New Drug Application on Track for LCFAOD A Rare Autosomal Recessive Disease

A recent article in the publication CheckOrphan announced encouraging results of a long term extension study sponsored by Ultragenyx involving UX007 (triheptanoin) in patients with long-chain fatty acid oxidation disorders (LC-FAOD).

About LCFAOD

Fatty acids are important components of dietary fats or triglycerides serving various purposes in the body. They are composed of carbon atom chains with hydrogen atoms that are joined at one end with an acid group attached to the other.

The fatty acids are responsible for building cell membrane structure, producing energy or forming nerve cells. Long-chain fatty acids contain over twenty carbon atoms.

LCFAODs are inherited conditions in which the body cannot convert long-chain fatty acids into energy. This malfunction may lead to glucose deficiency causing liver, muscle and heart disease. LCFAOD may begin at a very young age, in teenage years, or in adulthood. Patients with the disorder may experience severe energy deficiency that leads to complications such as:

  • Rhabdomyolysis (breakdown of muscle fibers into the blood)
  • Hypoglycemia (low blood sugar)
  • Hypotonia (decrease in muscle tone; weakness)
  • Cardiomyopathy (weakness of heart muscles)

Six genetic diseases are associated with LCFAOD disorders that affect several thousand people in the US. The common denominator in these disorders is a defective enzyme or it may also be enzymes that are missing entirely.

Due to the nature of this inherited disorder infants in the US are now screened for it routinely.

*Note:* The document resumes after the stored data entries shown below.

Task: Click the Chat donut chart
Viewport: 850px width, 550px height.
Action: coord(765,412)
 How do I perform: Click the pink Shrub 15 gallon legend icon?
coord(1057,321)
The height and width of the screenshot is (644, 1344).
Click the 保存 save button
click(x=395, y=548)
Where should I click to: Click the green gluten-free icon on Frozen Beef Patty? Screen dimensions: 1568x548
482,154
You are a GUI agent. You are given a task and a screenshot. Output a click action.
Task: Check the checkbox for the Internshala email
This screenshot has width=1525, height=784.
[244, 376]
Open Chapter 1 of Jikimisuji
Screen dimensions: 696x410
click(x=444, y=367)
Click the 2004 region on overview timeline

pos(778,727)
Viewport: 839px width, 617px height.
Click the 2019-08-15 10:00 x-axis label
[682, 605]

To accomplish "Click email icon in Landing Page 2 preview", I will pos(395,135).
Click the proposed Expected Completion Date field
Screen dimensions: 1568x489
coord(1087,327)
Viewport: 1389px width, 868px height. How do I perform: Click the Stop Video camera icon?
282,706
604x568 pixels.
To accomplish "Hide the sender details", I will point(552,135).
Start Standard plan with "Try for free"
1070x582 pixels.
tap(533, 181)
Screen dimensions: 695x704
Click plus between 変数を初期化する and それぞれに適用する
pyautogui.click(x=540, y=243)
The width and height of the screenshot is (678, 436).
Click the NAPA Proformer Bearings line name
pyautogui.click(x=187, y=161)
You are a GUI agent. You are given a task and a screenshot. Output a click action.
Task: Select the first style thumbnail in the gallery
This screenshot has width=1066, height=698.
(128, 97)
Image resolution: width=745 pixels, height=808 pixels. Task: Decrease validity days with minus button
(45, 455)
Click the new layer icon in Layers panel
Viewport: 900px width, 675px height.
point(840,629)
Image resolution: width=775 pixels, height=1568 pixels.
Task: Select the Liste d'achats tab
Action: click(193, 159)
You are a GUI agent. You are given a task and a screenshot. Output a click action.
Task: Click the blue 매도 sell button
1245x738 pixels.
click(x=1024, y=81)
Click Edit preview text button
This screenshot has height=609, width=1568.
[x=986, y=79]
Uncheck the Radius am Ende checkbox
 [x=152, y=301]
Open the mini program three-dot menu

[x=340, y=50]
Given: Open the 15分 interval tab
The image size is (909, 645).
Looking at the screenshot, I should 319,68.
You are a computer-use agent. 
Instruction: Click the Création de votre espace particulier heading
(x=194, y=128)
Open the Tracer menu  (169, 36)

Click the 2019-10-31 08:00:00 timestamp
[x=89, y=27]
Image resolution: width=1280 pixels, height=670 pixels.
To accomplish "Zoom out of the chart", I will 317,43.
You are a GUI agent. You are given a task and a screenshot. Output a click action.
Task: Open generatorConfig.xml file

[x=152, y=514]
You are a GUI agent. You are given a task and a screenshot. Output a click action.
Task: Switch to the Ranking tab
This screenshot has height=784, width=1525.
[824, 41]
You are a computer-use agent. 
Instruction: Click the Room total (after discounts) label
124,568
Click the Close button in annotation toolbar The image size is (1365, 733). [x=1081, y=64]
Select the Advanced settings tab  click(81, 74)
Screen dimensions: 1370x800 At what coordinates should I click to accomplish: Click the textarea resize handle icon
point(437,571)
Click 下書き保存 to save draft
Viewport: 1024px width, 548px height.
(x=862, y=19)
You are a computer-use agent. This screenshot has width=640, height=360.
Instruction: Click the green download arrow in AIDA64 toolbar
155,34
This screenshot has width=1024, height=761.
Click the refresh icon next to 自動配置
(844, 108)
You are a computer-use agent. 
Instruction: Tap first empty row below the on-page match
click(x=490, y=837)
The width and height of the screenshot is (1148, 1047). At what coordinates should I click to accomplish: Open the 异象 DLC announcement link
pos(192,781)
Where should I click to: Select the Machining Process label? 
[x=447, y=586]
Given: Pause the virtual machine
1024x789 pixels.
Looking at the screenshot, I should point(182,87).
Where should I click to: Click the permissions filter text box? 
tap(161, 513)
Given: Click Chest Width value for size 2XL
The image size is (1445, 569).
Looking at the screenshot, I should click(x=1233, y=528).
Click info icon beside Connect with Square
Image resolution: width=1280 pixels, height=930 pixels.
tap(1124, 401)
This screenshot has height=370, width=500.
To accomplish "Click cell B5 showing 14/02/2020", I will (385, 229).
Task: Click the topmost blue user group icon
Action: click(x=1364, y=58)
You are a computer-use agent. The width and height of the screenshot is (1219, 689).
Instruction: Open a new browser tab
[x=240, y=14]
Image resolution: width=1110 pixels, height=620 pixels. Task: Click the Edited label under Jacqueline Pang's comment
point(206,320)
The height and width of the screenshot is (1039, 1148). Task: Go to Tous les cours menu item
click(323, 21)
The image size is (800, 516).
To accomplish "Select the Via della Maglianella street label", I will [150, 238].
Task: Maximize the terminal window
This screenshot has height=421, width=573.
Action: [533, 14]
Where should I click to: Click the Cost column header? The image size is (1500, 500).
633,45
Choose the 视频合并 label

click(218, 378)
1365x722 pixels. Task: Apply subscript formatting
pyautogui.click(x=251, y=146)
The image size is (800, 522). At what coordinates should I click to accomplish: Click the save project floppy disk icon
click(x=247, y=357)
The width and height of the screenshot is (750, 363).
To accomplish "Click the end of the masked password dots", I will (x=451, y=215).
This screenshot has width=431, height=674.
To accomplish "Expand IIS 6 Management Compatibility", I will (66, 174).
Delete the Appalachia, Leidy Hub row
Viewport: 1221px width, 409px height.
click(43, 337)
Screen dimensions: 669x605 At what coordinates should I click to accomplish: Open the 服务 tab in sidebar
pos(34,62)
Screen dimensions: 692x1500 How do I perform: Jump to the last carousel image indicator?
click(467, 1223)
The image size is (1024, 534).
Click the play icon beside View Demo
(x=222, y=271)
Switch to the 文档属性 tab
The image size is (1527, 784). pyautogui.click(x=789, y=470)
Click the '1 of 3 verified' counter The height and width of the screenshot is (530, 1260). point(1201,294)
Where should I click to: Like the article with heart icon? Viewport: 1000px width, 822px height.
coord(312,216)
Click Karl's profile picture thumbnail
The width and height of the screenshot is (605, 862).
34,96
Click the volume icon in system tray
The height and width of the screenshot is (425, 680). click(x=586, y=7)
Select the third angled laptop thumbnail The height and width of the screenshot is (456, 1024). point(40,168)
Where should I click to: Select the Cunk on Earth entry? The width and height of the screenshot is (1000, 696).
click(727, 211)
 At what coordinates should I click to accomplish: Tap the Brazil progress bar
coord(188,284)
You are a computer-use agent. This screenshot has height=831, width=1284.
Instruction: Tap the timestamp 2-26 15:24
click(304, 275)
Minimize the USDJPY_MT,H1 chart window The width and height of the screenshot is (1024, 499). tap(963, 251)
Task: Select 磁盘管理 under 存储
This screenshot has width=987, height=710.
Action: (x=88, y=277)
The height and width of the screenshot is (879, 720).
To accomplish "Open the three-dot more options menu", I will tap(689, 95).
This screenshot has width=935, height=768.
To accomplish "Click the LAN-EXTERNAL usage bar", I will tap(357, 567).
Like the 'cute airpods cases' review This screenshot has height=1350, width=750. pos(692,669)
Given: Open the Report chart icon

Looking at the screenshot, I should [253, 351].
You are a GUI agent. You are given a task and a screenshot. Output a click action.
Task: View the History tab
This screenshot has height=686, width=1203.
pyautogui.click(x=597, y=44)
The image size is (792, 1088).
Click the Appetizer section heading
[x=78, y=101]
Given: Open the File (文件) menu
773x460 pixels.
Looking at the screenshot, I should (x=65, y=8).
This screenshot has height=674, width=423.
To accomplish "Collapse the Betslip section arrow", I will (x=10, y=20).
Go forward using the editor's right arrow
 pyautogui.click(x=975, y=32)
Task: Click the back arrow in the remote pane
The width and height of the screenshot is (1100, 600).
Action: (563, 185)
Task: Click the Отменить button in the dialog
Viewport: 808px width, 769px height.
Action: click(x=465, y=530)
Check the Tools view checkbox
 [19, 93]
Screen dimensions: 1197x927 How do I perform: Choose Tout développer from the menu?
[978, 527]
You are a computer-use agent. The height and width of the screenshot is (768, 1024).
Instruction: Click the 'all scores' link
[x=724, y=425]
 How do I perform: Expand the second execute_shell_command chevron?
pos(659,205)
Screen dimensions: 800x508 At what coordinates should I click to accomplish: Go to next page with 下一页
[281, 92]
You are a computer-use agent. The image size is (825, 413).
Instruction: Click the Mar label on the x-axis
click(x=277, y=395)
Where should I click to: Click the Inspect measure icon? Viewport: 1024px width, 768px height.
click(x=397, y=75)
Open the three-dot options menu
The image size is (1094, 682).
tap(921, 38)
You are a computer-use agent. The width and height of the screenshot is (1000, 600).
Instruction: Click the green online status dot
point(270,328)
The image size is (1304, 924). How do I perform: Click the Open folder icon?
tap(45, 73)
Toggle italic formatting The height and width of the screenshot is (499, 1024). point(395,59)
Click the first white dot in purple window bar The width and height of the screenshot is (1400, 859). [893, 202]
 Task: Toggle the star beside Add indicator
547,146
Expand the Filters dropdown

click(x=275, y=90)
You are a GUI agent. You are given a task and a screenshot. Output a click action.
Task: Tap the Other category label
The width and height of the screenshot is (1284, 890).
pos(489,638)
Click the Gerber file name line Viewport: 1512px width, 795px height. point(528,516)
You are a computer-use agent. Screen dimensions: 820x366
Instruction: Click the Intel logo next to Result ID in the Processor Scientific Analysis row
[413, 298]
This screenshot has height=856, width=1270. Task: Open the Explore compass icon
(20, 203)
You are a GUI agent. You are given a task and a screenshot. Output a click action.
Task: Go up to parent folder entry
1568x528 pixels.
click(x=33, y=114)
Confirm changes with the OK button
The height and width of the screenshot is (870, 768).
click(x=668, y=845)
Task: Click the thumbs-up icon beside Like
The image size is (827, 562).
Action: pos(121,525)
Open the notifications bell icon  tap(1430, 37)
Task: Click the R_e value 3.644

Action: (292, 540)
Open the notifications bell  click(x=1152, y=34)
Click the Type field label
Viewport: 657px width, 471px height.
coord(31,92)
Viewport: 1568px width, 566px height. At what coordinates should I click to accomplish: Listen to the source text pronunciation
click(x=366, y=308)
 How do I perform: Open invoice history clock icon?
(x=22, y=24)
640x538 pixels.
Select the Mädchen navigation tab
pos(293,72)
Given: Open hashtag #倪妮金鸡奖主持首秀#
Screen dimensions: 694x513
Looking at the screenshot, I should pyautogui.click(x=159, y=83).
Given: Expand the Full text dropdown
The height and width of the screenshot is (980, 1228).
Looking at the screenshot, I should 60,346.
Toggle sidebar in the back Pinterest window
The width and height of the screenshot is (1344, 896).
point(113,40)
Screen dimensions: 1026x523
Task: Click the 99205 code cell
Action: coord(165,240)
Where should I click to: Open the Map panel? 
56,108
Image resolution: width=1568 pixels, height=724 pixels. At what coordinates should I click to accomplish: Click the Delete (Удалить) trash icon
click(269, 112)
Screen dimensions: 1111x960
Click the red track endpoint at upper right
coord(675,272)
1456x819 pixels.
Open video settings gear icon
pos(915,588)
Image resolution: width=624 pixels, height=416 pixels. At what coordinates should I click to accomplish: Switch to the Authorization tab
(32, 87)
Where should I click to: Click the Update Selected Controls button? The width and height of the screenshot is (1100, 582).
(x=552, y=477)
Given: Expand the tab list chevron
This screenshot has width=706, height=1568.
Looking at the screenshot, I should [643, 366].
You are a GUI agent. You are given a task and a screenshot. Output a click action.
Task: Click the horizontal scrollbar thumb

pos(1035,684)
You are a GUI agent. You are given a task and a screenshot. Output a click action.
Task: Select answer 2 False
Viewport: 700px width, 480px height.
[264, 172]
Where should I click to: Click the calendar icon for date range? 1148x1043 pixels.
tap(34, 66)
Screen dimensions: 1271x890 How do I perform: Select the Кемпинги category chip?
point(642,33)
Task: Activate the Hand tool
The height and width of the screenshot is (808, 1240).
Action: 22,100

 About the Long Term Extension Study

The trial prior to the extension study, the Phase II trial (NCT01886378) was designed to analyze the safety and clinical effects of UX007 (triheptanoin). Subjects as young as six months were accepted into the study. After four weeks on their own therapy, the subjects began taking UX007 for approximately twenty-four weeks at which time the UX007 therapy was extended for another fifty-four weeks.

Patients who had participated in the Phase II Ultragenyx sponsored study were then moved into the extension study. As a result, these twenty-four patients received UX007 for seventy-eight weeks making a combined total of three years.

About the Results

The researchers analyzed the subjects over the entire treatment period. They found a reduction in hospital admissions (excluding emergency room visits) as well as a reduction in the duration and frequency of these events.

Examining a second group of twenty patients who had not received UX007 prior to the extension study showed a seventy percent decrease in hospital admissions as well as an eighty percent decrease in the duration of these events.

With regard to safety, the results of the long-term extension study were comparable to the results found in the Phase II study.

New Drug Application

Ultragenyx is on target to submit a New Drug Application in mid-2019 which will include findings from the following:

  • the long-term efficacy and safety extension study (75 patients)
  • the Phase II study of UX007 (29 patients)
  • Medical records from patients who received the drug through compassionate use (no suitable drugs available) (20 patients)
  • Data from expanded access (also compassionate use; severe or life-threatening disease)  (70 patients)
  • A study showing the effect of UX007 on cardiac function (32 patients)

The company feels confident that these findings will be a strong and positive component of its New Drug Application submission.